■ Liste des tâches ■
[1] D'après l'article sur la gestion des déchets outre-mer, combien de jours de négociations la DGPR a-t-elle menés avant d'obtenir un accord sur la convention de Bâle ?
[2] Citez le passage de l'article sur la gestion des déchets outre-mer, de « La plateforme interfilières, qui » à « l'éco-contribution aux éco-organismes. ».

======== Article

La gestion efficiente des déchets est donc une impérieuse nécessité, et elle va de pair avec l'économie circulaire. C'est à la fois un moyen de préserver la ressource et une formidable chance de création d'emplois, un relais de croissance pour nos territoires ultramarins.

À ce titre, la coopération régionale est nécessaire, tant dans l'océan Indien que dans la Caraïbe, mais nous nous heurtons à un problème majeur : celui du transport. Aujourd'hui, il est plus coûteux d'envoyer un conteneur de pneus usagés de Martinique en Guadeloupe que de Martinique en métropole.

J'insiste, la coopération régionale est la solution, qu'il s'agisse de la massification, de la gestion des transports ou du développement d'unités locales de recyclage, dont la technologie nous permet aujourd'hui d'abaisser le seuil, du moins pour certains déchets. En effet, tous les plastiques ne sont pas de même nature. À cet égard, je salue l'expérimentation menée par Adivalor au sujet des plastiques biodégradables, tant à La Réunion, dans les plantations d'ananas, qu'en Guadeloupe.

Je salue également la direction générale de la prévention des risques (DGPR), qui, après douze jours de négociations avec nos partenaires européens, vient d'obtenir un accord pour l'aménagement de la convention de Bâle. Nous allons enfin pouvoir assouplir les règles encadrant le transport des déchets dangereux. C'était là un véritable problème dans l'océan Indien, pour ne pas dire un point de blocage, et ce, depuis de nombreuses années.

Évidemment, nous devrons aller vers des cahiers des charges adaptés et territorialisés, car les collectivités territoriales sont les mieux à même de porter un regard aiguisé sur ces dispositions. Dans cette perspective, les uns et les autres doivent continuer à travailler avec ces partenaires incontournables.

La plateforme interfilières, qui regroupe les éco-organismes, a déjà fait une partie du travail qui lui avait été confié. Le moment est venu d'aller plus loin dans le cadre de son second cahier des charges.

Nous avons nous aussi beaucoup de mal à obtenir des données relatives aux filières REP, du fait de la structure même du marché. En France métropolitaine, c'est possible, car nous disposons de producteurs. En revanche, outre-mer, nous ne disposons que de distributeurs. Or, suivant le choix du législateur, c'est le producteur, et non le distributeur, qui verse l'éco-contribution aux éco-organismes.

Ce constat nous conduit à une question structurelle : qui doit payer l'éco-contribution ? Par exemple, le grand export en est exonéré, du moins sur un certain nombre de produits.

Il s'agit là d'un sujet partenarial, car les éco-organismes opérationnels sont les premiers désireux d'y voir plus clair. Je ne reviendrai pas sur les éco-organismes financiers, comme Citeo, qui n'est pas encore un opérateur technique. Son travail consiste à financer les collectivités territoriales. Il intervient à titre subsidiaire dans le domaine de la recherche et du développement. Au reste, nombre de ses actions sont tout à fait intéressantes.

Par ailleurs, ce qui a été souligné s'agissant des jeunes filières est très instructif. Nous allons voir arriver de nombreuses autres filières : mégots, chewing-gums, etc.

================
======== Données enregistrées

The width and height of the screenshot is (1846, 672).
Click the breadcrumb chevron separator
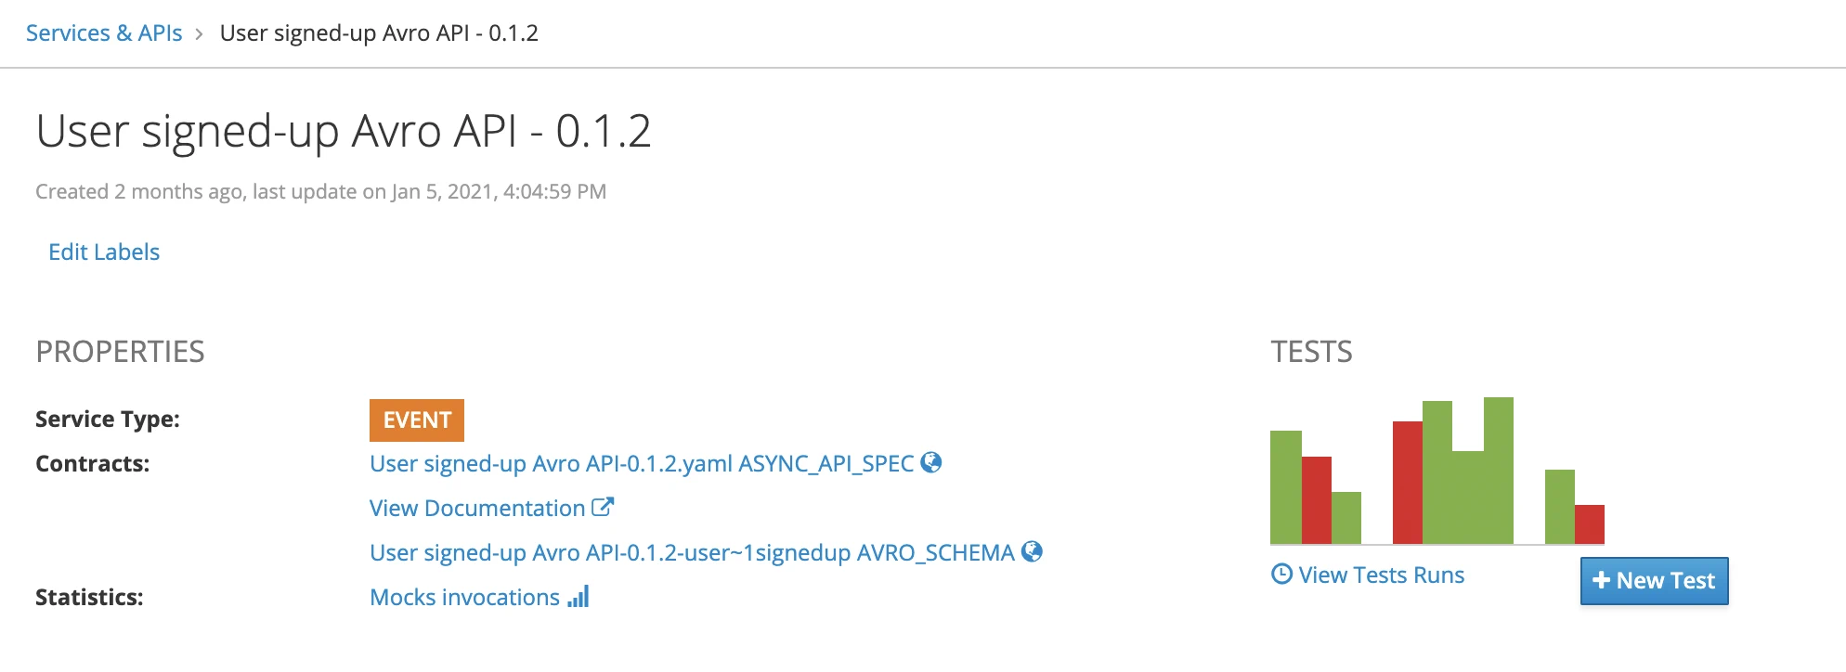pyautogui.click(x=200, y=34)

================

■ Réponses par tâche ■
[1] Douze jours.

[2]
La plateforme interfilières, qui regroupe les éco-organismes, a déjà fait une partie du travail qui lui avait été confié. Le moment est venu d'aller plus loin dans le cadre de son second cahier des charges.

Nous avons nous aussi beaucoup de mal à obtenir des données relatives aux filières REP, du fait de la structure même du marché. En France métropolitaine, c'est possible, car nous disposons de producteurs. En revanche, outre-mer, nous ne disposons que de distributeurs. Or, suivant le choix du législateur, c'est le producteur, et non le distributeur, qui verse l'éco-contribution aux éco-organismes.